EXERCISES:
• a. Reproduce the part of the Reader's Digest history text between "History of Reader's" and "a wider public.", inclusive, word for word.
• b. Using the Reader's Digest history text, explain in one to three sentences why Wallace thought readers would welcome a magazine of condensed articles.

History of Reader's Digest Magazine Part 1

About the major reference guide the Reader's Digest magazine, history and publication of the first issue.

The Story behind READER'S DIGEST

History: Reader's Digest was conceived on a summer night in a hayfield bunkhouse in Montana when a young man by the name of DeWitt Wallace, a disenchanted "preacher's kid" and college dropout who had been scratching out a meager living by publishing an agricultural digest for farmers, asked himself why he could not do the same with general articles from leading magazines for a wider public.

The time was 1916. W.W. I intervened, but the project was revived two years later in the unlikely location of a hospital in Aix-les-Bains, France, where Sergeant Wallace spent four months convalescing from shrapnel wounds. American magazines were plentifully supplied, and Wallace devoured them eagerly. There were dozens in print at the time, but in his opinion, only half the material was worth reading, and most of that was much too long. Americans were busy people with little spare time. Surely they would welcome a publication which offered them only the most pertinent articles on subjects of enduring interest, carefully condensed so that each one could be easily absorbed over a morning cup of coffee.

ENTRIES PROVIDED:
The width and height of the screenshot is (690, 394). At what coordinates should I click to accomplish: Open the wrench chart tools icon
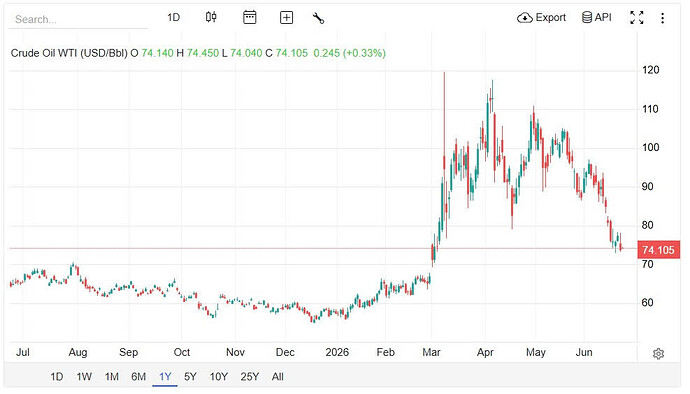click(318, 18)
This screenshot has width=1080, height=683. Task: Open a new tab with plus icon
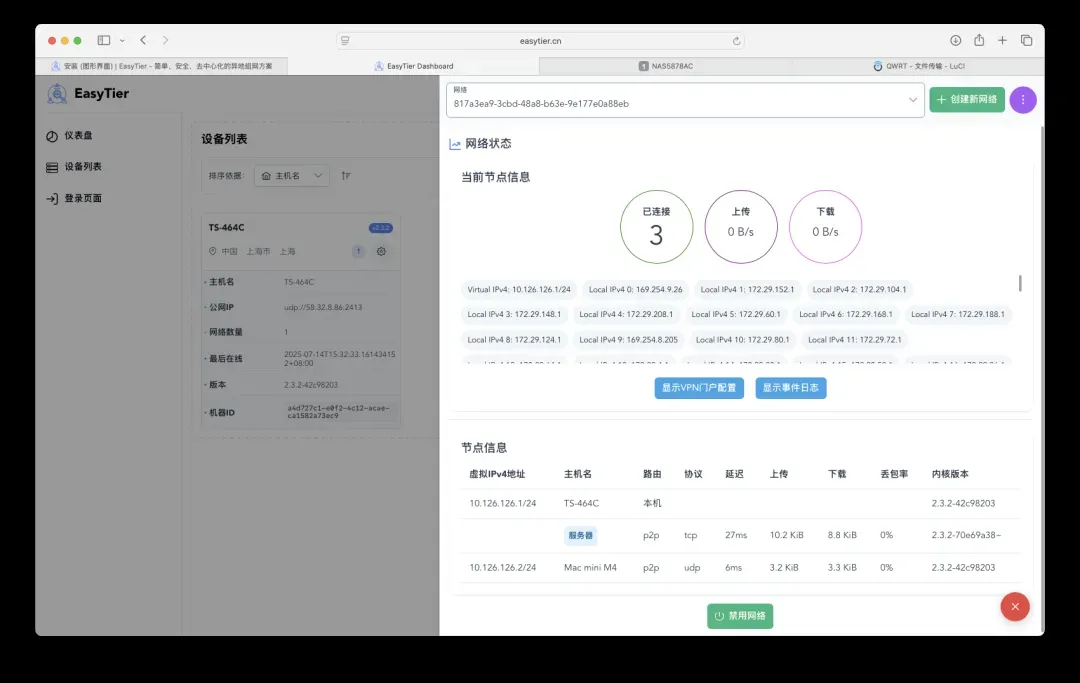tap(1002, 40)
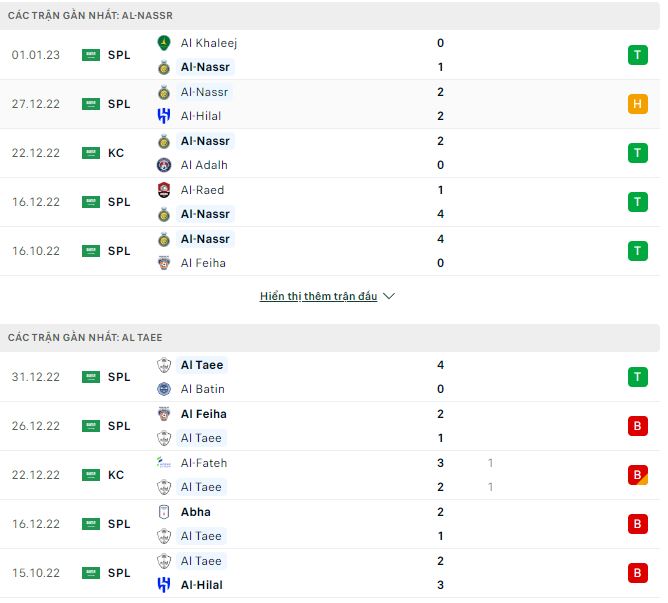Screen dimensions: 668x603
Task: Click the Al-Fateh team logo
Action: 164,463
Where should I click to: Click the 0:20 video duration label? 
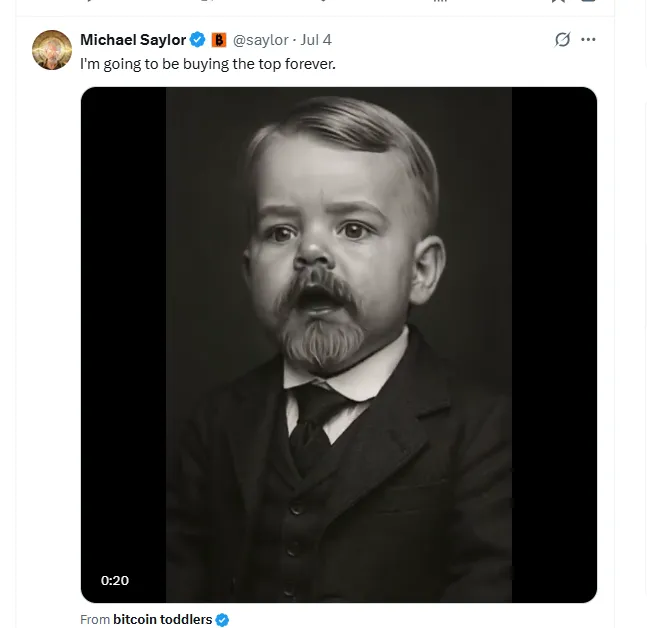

TASK-BY-TASK SOLUTIONS:
• a.
History of Reader's Digest Magazine Part 1

About the major reference guide the Reader's Digest magazine, history and publication of the first issue.

The Story behind READER'S DIGEST

History: Reader's Digest was conceived on a summer night in a hayfield bunkhouse in Montana when a young man by the name of DeWitt Wallace, a disenchanted "preacher's kid" and college dropout who had been scratching out a meager living by publishing an agricultural digest for farmers, asked himself why he could not do the same with general articles from leading magazines for a wider public.

• b. Wallace thought that only about half of what the many magazines printed was worth reading, and that most of it was much too long. Americans were busy people with little spare time. He believed they would welcome a publication of the most pertinent articles, shortened so that each could be read easily over a morning cup of coffee.